**EXERCISE GOAL**
Go to the line holding "Google (24, 1005)" in the entries below and write out exactly every line down to and including the line holding "Посмотреть все (15, 2530)".

(Stored items)
---

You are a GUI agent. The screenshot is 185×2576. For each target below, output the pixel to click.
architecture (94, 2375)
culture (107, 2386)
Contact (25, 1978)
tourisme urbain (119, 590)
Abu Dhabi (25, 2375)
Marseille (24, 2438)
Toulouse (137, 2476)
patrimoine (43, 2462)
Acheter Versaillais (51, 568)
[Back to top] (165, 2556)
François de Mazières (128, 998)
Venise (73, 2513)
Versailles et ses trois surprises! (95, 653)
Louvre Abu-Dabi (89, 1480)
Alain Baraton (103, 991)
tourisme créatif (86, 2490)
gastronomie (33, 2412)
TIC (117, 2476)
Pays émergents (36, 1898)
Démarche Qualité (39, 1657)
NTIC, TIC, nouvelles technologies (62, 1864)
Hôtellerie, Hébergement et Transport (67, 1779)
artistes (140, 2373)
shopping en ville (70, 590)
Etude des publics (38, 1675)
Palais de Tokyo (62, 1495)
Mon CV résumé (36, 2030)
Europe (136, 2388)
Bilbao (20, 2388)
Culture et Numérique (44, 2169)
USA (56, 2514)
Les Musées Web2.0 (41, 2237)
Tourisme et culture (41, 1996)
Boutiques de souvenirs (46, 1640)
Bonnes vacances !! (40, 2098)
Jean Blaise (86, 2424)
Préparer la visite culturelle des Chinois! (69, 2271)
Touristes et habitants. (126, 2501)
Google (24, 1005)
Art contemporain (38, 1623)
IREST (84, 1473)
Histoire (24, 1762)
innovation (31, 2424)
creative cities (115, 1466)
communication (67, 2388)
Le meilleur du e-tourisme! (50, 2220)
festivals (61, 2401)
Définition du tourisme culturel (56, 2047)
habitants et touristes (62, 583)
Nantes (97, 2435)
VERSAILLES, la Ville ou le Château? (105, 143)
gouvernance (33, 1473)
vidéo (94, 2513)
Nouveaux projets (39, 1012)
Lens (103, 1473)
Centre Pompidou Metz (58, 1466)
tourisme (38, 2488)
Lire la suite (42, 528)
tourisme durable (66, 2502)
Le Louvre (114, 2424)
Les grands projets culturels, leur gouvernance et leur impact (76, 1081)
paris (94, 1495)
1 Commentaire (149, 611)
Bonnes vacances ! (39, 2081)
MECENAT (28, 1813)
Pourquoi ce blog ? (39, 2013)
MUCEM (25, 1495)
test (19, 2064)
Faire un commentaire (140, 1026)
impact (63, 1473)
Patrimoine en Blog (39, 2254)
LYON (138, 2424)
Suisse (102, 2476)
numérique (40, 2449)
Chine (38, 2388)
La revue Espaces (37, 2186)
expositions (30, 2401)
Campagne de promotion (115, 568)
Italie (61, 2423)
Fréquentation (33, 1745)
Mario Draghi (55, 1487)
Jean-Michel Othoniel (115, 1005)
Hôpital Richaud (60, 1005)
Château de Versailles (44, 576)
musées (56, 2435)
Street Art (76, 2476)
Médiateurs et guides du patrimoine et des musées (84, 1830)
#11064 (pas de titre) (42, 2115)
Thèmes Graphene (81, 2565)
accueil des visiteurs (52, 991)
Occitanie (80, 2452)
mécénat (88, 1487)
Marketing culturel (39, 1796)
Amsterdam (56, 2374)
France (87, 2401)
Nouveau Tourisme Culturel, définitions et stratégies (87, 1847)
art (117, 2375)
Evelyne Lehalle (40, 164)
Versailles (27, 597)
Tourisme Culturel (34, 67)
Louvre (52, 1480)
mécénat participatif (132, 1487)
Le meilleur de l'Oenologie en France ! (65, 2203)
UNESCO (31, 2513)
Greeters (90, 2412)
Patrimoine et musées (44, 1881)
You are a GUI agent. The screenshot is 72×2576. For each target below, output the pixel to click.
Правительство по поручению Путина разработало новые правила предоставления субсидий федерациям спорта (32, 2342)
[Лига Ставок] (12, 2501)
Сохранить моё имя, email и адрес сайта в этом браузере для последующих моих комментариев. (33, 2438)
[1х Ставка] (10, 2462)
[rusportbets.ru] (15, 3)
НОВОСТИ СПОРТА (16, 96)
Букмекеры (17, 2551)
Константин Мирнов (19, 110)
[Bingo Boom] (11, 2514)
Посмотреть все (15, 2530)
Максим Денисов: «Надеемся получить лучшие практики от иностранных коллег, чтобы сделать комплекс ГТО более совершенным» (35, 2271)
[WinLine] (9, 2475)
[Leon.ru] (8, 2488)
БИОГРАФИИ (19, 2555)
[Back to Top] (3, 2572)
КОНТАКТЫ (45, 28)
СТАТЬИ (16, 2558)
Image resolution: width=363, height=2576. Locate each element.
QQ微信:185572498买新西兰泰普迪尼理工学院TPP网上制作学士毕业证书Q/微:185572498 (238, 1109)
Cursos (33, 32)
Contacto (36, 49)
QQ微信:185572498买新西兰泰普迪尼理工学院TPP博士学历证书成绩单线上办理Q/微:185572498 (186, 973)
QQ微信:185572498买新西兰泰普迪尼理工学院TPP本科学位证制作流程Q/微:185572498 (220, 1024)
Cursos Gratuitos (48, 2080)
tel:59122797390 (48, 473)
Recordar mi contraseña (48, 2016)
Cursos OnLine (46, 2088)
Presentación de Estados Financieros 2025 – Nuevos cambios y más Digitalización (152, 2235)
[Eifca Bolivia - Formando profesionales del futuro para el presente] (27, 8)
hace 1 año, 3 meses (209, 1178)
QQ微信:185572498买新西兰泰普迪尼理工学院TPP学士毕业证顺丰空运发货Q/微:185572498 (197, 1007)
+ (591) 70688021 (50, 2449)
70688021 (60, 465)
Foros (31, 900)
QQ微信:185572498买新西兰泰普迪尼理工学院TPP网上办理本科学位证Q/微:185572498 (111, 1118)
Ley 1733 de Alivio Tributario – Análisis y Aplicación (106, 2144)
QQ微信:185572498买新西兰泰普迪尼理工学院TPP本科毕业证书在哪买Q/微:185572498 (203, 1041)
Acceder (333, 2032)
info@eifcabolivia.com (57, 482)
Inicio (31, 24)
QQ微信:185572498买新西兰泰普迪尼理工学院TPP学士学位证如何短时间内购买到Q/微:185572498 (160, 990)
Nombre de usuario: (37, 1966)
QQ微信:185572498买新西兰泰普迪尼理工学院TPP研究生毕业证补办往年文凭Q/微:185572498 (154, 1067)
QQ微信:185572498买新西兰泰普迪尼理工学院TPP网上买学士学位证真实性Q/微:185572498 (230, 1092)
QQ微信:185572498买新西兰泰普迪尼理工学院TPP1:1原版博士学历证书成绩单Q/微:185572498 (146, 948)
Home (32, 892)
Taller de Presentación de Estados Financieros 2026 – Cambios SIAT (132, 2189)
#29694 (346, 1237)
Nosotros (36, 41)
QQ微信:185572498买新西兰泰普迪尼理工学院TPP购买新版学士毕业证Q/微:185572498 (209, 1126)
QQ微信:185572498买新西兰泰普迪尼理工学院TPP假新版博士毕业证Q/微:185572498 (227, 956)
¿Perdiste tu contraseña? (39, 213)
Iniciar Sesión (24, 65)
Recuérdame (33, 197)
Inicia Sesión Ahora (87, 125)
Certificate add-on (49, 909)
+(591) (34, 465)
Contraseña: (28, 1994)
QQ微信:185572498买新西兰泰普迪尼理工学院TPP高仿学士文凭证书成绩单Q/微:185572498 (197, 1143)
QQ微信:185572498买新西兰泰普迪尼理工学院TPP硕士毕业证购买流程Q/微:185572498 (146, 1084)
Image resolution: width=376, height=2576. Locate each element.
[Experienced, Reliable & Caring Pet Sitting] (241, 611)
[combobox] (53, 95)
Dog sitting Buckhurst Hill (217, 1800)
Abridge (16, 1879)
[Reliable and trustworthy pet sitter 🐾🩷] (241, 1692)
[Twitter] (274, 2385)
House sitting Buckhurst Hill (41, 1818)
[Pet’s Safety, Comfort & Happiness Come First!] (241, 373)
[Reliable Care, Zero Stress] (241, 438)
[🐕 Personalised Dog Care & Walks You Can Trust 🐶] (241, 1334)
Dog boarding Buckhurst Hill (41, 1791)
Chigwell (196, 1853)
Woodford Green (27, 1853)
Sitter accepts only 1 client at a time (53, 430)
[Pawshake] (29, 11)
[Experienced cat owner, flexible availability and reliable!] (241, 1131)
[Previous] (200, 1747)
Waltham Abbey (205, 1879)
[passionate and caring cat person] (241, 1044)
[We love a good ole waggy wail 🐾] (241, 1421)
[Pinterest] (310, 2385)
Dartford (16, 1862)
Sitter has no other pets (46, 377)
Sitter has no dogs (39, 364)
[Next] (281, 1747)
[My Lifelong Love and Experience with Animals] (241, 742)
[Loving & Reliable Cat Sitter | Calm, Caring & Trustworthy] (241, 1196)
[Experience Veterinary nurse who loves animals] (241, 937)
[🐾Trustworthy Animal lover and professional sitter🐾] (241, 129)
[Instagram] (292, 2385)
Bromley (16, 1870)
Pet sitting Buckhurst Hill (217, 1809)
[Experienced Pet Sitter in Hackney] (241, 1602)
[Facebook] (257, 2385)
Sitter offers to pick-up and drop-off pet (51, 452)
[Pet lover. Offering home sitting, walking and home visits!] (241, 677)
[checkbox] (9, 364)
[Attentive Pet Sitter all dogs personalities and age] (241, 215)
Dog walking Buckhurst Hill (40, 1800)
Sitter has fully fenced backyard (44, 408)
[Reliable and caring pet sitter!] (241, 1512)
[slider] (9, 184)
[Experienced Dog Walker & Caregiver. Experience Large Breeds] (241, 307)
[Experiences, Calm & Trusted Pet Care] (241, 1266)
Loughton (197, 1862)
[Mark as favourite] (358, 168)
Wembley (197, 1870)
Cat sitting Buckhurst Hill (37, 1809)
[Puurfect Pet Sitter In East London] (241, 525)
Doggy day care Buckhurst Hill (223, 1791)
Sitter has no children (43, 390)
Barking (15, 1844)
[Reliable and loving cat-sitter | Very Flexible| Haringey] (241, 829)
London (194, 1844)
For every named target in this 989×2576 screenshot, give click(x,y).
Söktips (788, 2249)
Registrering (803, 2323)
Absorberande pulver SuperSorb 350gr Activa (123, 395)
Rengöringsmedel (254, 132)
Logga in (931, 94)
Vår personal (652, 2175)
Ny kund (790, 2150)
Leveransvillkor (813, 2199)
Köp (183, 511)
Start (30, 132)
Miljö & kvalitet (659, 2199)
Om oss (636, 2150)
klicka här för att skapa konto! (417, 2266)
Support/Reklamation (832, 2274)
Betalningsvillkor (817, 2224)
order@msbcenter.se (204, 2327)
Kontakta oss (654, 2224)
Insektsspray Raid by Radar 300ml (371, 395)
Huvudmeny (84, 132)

---

**WRITTEN SOLUTION**
Google (24, 1005)
Art contemporain (38, 1623)
IREST (84, 1473)
Histoire (24, 1762)
innovation (31, 2424)
creative cities (115, 1466)
communication (67, 2388)
Le meilleur du e-tourisme! (50, 2220)
festivals (61, 2401)
Définition du tourisme culturel (56, 2047)
habitants et touristes (62, 583)
Nantes (97, 2435)
VERSAILLES, la Ville ou le Château? (105, 143)
gouvernance (33, 1473)
vidéo (94, 2513)
Nouveaux projets (39, 1012)
Lens (103, 1473)
Centre Pompidou Metz (58, 1466)
tourisme (38, 2488)
Lire la suite (42, 528)
tourisme durable (66, 2502)
Le Louvre (114, 2424)
Les grands projets culturels, leur gouvernance et leur impact (76, 1081)
paris (94, 1495)
1 Commentaire (149, 611)
Bonnes vacances ! (39, 2081)
MECENAT (28, 1813)
Pourquoi ce blog ? (39, 2013)
MUCEM (25, 1495)
test (19, 2064)
Faire un commentaire (140, 1026)
impact (63, 1473)
Patrimoine en Blog (39, 2254)
LYON (138, 2424)
Suisse (102, 2476)
numérique (40, 2449)
Chine (38, 2388)
La revue Espaces (37, 2186)
expositions (30, 2401)
Campagne de promotion (115, 568)
Italie (61, 2423)
Fréquentation (33, 1745)
Mario Draghi (55, 1487)
Jean-Michel Othoniel (115, 1005)
Hôpital Richaud (60, 1005)
Château de Versailles (44, 576)
musées (56, 2435)
Street Art (76, 2476)
Médiateurs et guides du patrimoine et des musées (84, 1830)
#11064 (pas de titre) (42, 2115)
Thèmes Graphene (81, 2565)
accueil des visiteurs (52, 991)
Occitanie (80, 2452)
mécénat (88, 1487)
Marketing culturel (39, 1796)
Amsterdam (56, 2374)
France (87, 2401)
Nouveau Tourisme Culturel, définitions et stratégies (87, 1847)
art (117, 2375)
Evelyne Lehalle (40, 164)
Versailles (27, 597)
Tourisme Culturel (34, 67)
Louvre (52, 1480)
mécénat participatif (132, 1487)
Le meilleur de l'Oenologie en France ! (65, 2203)
UNESCO (31, 2513)
Greeters (90, 2412)
Patrimoine et musées (44, 1881)
You are a GUI agent. The screenshot is 72×2576. For each target below, output the pixel to click.
Правительство по поручению Путина разработало новые правила предоставления субсидий федерациям спорта (32, 2342)
[Лига Ставок] (12, 2501)
Сохранить моё имя, email и адрес сайта в этом браузере для последующих моих комментариев. (33, 2438)
[1х Ставка] (10, 2462)
[rusportbets.ru] (15, 3)
НОВОСТИ СПОРТА (16, 96)
Букмекеры (17, 2551)
Константин Мирнов (19, 110)
[Bingo Boom] (11, 2514)
Посмотреть все (15, 2530)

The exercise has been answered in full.